In a nested list with three levels, I need to reach the third level (i.e., resources) and check whether some special characters exist in the data. I use the code below to do it:
obj1 <- list(resource = list(bodyPart = c("leg", "arm", "knee"),side = c("LEFT", "RIGHT", "LEFT"), device = c("LLI", "LSM", "GHT"), id = c("AA", "BB", "CC")) %>% as.data.frame(), cat = list(lab = c("aa", "bb", "cc"), id = c(23, 24, 25)) %>% as.data.frame())
obj2 <- list(resource = list(bodyPart = c("leg", "arm", "knee"), side = c("LEFT", "LEFT", "LEFT"), device = c("GOM", "LSM", "YYY"), id = c("ZZ", "DD", "FF")) %>% as.data.frame())
x <- list(foo = c(fer = "wdb", obj1), bar = obj2)
library(tibble)
data.frame(has_invalid_character = x |> rapply(f = \(node) grepl("[^\x01-\x7F]", node)),
content = x |> rapply(f = \(node) node)
)
Now I need to add the information included in the id
column to the row names so that I can identify where each case happens in my data. for instance, instead of foo.resource.bodyPart1
, I need to have foo.resource.bodyPart.AA
. Similarly, foo.resource.bodyPart2
, should be replaced by foo.resource.bodyPart.BB
Could you please advise me on it?
sample output:
has_invalid_character content
foo.fer FALSE wdb
foo.resource.bodyPart1.AA FALSE leg
foo.resource.bodyPart2.BB FALSE arm
foo.resource.bodyPart3.CC FALSE knee
foo.resource.side1.AA FALSE LEFT
foo.resource.side2.BB FALSE RIGHT
foo.resource.side3.CC FALSE LEFT
foo.cat.lab1.23 FALSE aa
foo.cat.lab1.24 FALSE bb
foo.cat.lab1.25 FALSE cc
based on your example data:
library(purrr)
library(tibble)
## ------------------ see (1)
modify_tree(x, leaf = \(node) {
if(is.data.frame(node) && !is.null(node$id)){
ids <- node$id
lapply(node, FUN = \(col) setNames(col, ids))
} else {
setNames(node, 'NA')
}
}) |>
## ------------------ see (2)
unlist() |>
data.frame() |>
setNames(nm = 'content') |>
rownames_to_column('parent') |>
rowwise() |>
mutate(frags = strsplit(parent, '\\.'),
parent = paste(rev(rev(frags)[-1]),collapse = '.'),
id = tail(frags, 1)
) |>
select(-frags) |>
## filter out the content of the initial id columns:
filter(!grepl('\\.id', parent)) |>
## do the actual scan for unwanted characters:
mutate(has_invalid_char = grepl('[^\x01-\x7F]', content))
(1) this one operates recursively down the nested lists, checking whether the node at hand is a dataframe and bears an ID-column (named "id").
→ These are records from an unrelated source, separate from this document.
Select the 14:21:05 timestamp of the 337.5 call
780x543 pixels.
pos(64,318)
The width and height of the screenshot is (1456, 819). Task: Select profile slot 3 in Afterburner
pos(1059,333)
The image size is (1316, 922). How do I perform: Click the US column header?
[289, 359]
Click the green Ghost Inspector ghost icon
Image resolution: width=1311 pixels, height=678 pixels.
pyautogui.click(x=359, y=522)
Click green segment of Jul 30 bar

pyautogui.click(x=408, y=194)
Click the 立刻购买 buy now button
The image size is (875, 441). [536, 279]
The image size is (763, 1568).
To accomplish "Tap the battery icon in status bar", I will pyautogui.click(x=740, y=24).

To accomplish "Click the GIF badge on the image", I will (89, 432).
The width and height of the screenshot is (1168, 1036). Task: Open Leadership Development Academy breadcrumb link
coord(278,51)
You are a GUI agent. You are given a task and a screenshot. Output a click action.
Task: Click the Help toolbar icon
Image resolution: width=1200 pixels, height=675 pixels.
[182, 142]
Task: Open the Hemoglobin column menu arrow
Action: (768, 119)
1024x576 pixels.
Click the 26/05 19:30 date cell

If so, it digests the dataframe by returning each column as a vector, named with the ID-column. Caution: currently ignores dataframes without ID-column. If the node is not an ID-ed dataframe, it is returned as a vector with 'NA'-character as ID.
(2) routing reshaping and processing, finally running the character check
# A tibble: 22 x 4
# Rowwise:
parent content id has_invalid_char
<chr> <chr> <chr> <lgl>
1 foo.fer wdb NA FALSE
2 foo.resource.bodyPart leg AA FALSE
3 foo.resource.bodyPart arm BB FALSE
4 foo.resource.bodyPart knee CC FALSE
5 foo.resource.side LEFT AA FALSE
6 foo.resource.side RIGHT BB FALSE
7 foo.resource.side LEFT CC FALSE
8 foo.resource.device LLI AA FALSE
9 foo.resource.device LSM BB FALSE
10 foo.resource.device GHT CC FALSE
# i 12 more rows